_Your goal:_
Exactly as written, give back every record below.
--- Data for processing ---
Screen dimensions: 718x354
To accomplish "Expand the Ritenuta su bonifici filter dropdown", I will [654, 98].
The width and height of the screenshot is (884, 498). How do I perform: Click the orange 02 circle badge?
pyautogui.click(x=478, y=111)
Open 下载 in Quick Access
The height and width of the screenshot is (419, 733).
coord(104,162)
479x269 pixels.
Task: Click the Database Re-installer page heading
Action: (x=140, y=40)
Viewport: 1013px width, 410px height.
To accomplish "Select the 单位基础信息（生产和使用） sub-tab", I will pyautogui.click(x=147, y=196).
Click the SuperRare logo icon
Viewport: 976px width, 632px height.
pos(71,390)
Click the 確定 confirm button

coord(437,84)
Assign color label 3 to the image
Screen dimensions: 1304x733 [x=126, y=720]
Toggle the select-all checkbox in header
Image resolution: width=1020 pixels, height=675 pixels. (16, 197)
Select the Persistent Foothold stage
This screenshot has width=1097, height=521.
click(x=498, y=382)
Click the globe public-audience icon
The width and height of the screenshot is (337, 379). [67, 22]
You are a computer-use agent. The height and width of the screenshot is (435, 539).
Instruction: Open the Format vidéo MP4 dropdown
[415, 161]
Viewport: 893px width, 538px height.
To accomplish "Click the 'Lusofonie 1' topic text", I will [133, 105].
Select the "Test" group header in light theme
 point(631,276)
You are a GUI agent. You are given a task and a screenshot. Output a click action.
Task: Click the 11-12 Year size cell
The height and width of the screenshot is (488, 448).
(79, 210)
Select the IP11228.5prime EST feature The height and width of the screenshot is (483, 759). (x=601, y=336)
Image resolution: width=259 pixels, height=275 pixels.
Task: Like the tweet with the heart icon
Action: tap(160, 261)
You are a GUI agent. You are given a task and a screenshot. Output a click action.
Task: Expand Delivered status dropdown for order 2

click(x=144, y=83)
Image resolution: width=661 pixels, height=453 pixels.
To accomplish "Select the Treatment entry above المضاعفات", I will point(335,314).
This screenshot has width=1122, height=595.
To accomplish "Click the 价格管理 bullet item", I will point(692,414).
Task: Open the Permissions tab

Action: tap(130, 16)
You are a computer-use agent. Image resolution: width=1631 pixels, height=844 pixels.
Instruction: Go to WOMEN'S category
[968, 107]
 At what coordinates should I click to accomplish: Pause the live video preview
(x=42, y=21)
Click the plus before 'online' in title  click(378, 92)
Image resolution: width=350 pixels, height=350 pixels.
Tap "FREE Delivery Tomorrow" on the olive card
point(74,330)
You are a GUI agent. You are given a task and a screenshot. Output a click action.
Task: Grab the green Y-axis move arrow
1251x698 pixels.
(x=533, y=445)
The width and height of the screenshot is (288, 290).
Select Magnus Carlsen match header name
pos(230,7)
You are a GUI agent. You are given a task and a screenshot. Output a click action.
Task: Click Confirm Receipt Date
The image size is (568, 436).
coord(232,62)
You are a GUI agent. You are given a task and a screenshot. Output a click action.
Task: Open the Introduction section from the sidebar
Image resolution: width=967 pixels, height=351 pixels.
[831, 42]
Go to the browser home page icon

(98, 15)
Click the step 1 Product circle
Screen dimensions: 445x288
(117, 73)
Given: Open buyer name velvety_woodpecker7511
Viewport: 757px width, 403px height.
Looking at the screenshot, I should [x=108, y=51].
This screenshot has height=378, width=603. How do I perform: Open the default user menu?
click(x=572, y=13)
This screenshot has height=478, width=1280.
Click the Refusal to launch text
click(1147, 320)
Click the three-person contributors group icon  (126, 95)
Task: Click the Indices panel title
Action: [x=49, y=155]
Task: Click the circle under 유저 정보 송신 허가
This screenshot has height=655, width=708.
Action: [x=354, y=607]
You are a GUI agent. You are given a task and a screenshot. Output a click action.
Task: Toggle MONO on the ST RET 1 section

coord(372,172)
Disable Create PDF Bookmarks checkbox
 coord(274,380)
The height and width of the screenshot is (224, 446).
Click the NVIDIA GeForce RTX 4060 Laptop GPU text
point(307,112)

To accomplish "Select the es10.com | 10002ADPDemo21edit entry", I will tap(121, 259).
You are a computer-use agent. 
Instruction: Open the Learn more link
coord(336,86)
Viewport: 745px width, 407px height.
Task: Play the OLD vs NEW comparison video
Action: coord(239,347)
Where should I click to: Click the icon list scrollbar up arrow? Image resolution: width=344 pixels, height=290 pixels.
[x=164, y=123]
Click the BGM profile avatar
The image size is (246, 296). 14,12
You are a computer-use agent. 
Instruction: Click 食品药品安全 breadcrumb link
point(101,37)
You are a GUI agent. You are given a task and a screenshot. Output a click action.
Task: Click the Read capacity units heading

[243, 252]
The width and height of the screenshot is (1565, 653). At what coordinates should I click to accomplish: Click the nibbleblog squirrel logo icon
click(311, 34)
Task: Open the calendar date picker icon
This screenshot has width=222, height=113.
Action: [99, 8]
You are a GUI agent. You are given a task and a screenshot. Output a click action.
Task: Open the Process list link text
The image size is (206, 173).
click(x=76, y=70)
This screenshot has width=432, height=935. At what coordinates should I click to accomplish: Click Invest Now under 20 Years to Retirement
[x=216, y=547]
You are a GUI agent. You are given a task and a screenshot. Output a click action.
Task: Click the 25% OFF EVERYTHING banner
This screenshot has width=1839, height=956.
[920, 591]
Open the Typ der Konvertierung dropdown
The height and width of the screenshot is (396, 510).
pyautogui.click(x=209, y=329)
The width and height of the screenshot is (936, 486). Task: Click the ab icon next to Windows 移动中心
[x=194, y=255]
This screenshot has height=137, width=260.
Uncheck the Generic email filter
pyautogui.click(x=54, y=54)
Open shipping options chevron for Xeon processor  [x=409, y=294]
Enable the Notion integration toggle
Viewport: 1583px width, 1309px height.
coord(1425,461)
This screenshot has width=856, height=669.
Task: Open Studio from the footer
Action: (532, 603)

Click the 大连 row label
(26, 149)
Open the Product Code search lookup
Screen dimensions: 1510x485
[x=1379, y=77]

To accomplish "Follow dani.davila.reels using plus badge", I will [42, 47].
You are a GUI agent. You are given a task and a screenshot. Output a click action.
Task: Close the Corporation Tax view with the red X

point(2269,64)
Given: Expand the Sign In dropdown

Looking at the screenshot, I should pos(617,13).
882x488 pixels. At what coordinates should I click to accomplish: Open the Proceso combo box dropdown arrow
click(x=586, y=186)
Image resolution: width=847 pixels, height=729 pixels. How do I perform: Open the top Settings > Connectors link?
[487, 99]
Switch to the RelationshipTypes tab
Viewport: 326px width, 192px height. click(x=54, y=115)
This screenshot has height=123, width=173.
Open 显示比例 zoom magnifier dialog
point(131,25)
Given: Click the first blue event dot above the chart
---
_Finished task:_
Screen dimensions: 718x354
To accomplish "Expand the Ritenuta su bonifici filter dropdown", I will [654, 98].
The width and height of the screenshot is (884, 498). How do I perform: Click the orange 02 circle badge?
pyautogui.click(x=478, y=111)
Open 下载 in Quick Access
The height and width of the screenshot is (419, 733).
coord(104,162)
479x269 pixels.
Task: Click the Database Re-installer page heading
Action: (x=140, y=40)
Viewport: 1013px width, 410px height.
To accomplish "Select the 单位基础信息（生产和使用） sub-tab", I will pyautogui.click(x=147, y=196).
Click the SuperRare logo icon
Viewport: 976px width, 632px height.
pos(71,390)
Click the 確定 confirm button

coord(437,84)
Assign color label 3 to the image
Screen dimensions: 1304x733 [x=126, y=720]
Toggle the select-all checkbox in header
Image resolution: width=1020 pixels, height=675 pixels. (16, 197)
Select the Persistent Foothold stage
This screenshot has width=1097, height=521.
click(x=498, y=382)
Click the globe public-audience icon
The width and height of the screenshot is (337, 379). [67, 22]
You are a computer-use agent. The height and width of the screenshot is (435, 539).
Instruction: Open the Format vidéo MP4 dropdown
[415, 161]
Viewport: 893px width, 538px height.
To accomplish "Click the 'Lusofonie 1' topic text", I will [133, 105].
Select the "Test" group header in light theme
 point(631,276)
You are a GUI agent. You are given a task and a screenshot. Output a click action.
Task: Click the 11-12 Year size cell
The height and width of the screenshot is (488, 448).
(79, 210)
Select the IP11228.5prime EST feature The height and width of the screenshot is (483, 759). (x=601, y=336)
Image resolution: width=259 pixels, height=275 pixels.
Task: Like the tweet with the heart icon
Action: tap(160, 261)
You are a GUI agent. You are given a task and a screenshot. Output a click action.
Task: Expand Delivered status dropdown for order 2

click(x=144, y=83)
Image resolution: width=661 pixels, height=453 pixels.
To accomplish "Select the Treatment entry above المضاعفات", I will point(335,314).
This screenshot has width=1122, height=595.
To accomplish "Click the 价格管理 bullet item", I will point(692,414).
Task: Open the Permissions tab

Action: tap(130, 16)
You are a computer-use agent. Image resolution: width=1631 pixels, height=844 pixels.
Instruction: Go to WOMEN'S category
[968, 107]
 At what coordinates should I click to accomplish: Pause the live video preview
(x=42, y=21)
Click the plus before 'online' in title  click(378, 92)
Image resolution: width=350 pixels, height=350 pixels.
Tap "FREE Delivery Tomorrow" on the olive card
point(74,330)
You are a GUI agent. You are given a task and a screenshot. Output a click action.
Task: Grab the green Y-axis move arrow
1251x698 pixels.
(x=533, y=445)
The width and height of the screenshot is (288, 290).
Select Magnus Carlsen match header name
pos(230,7)
You are a GUI agent. You are given a task and a screenshot. Output a click action.
Task: Click Confirm Receipt Date
The image size is (568, 436).
coord(232,62)
You are a GUI agent. You are given a task and a screenshot. Output a click action.
Task: Open the Introduction section from the sidebar
Image resolution: width=967 pixels, height=351 pixels.
[831, 42]
Go to the browser home page icon

(98, 15)
Click the step 1 Product circle
Screen dimensions: 445x288
(117, 73)
Given: Open buyer name velvety_woodpecker7511
Viewport: 757px width, 403px height.
Looking at the screenshot, I should [x=108, y=51].
This screenshot has height=378, width=603. How do I perform: Open the default user menu?
click(x=572, y=13)
This screenshot has height=478, width=1280.
Click the Refusal to launch text
click(1147, 320)
Click the three-person contributors group icon  (126, 95)
Task: Click the Indices panel title
Action: [x=49, y=155]
Task: Click the circle under 유저 정보 송신 허가
This screenshot has height=655, width=708.
Action: [x=354, y=607]
You are a GUI agent. You are given a task and a screenshot. Output a click action.
Task: Toggle MONO on the ST RET 1 section

coord(372,172)
Disable Create PDF Bookmarks checkbox
 coord(274,380)
The height and width of the screenshot is (224, 446).
Click the NVIDIA GeForce RTX 4060 Laptop GPU text
point(307,112)

To accomplish "Select the es10.com | 10002ADPDemo21edit entry", I will tap(121, 259).
You are a computer-use agent. 
Instruction: Open the Learn more link
coord(336,86)
Viewport: 745px width, 407px height.
Task: Play the OLD vs NEW comparison video
Action: coord(239,347)
Where should I click to: Click the icon list scrollbar up arrow? Image resolution: width=344 pixels, height=290 pixels.
[x=164, y=123]
Click the BGM profile avatar
The image size is (246, 296). 14,12
You are a computer-use agent. 
Instruction: Click 食品药品安全 breadcrumb link
point(101,37)
You are a GUI agent. You are given a task and a screenshot. Output a click action.
Task: Click the Read capacity units heading

[243, 252]
The width and height of the screenshot is (1565, 653). At what coordinates should I click to accomplish: Click the nibbleblog squirrel logo icon
click(311, 34)
Task: Open the calendar date picker icon
This screenshot has width=222, height=113.
Action: [99, 8]
You are a GUI agent. You are given a task and a screenshot. Output a click action.
Task: Open the Process list link text
The image size is (206, 173).
click(x=76, y=70)
This screenshot has width=432, height=935. At what coordinates should I click to accomplish: Click Invest Now under 20 Years to Retirement
[x=216, y=547]
You are a GUI agent. You are given a task and a screenshot. Output a click action.
Task: Click the 25% OFF EVERYTHING banner
This screenshot has width=1839, height=956.
[920, 591]
Open the Typ der Konvertierung dropdown
The height and width of the screenshot is (396, 510).
pyautogui.click(x=209, y=329)
The width and height of the screenshot is (936, 486). Task: Click the ab icon next to Windows 移动中心
[x=194, y=255]
This screenshot has height=137, width=260.
Uncheck the Generic email filter
pyautogui.click(x=54, y=54)
Open shipping options chevron for Xeon processor  [x=409, y=294]
Enable the Notion integration toggle
Viewport: 1583px width, 1309px height.
coord(1425,461)
This screenshot has width=856, height=669.
Task: Open Studio from the footer
Action: (532, 603)

Click the 大连 row label
(26, 149)
Open the Product Code search lookup
Screen dimensions: 1510x485
[x=1379, y=77]

To accomplish "Follow dani.davila.reels using plus badge", I will [42, 47].
You are a GUI agent. You are given a task and a screenshot. Output a click action.
Task: Close the Corporation Tax view with the red X

point(2269,64)
Given: Expand the Sign In dropdown

Looking at the screenshot, I should pos(617,13).
882x488 pixels. At what coordinates should I click to accomplish: Open the Proceso combo box dropdown arrow
click(x=586, y=186)
Image resolution: width=847 pixels, height=729 pixels. How do I perform: Open the top Settings > Connectors link?
[487, 99]
Switch to the RelationshipTypes tab
Viewport: 326px width, 192px height. click(x=54, y=115)
This screenshot has height=123, width=173.
Open 显示比例 zoom magnifier dialog
point(131,25)
Given: Click the first blue event dot above the chart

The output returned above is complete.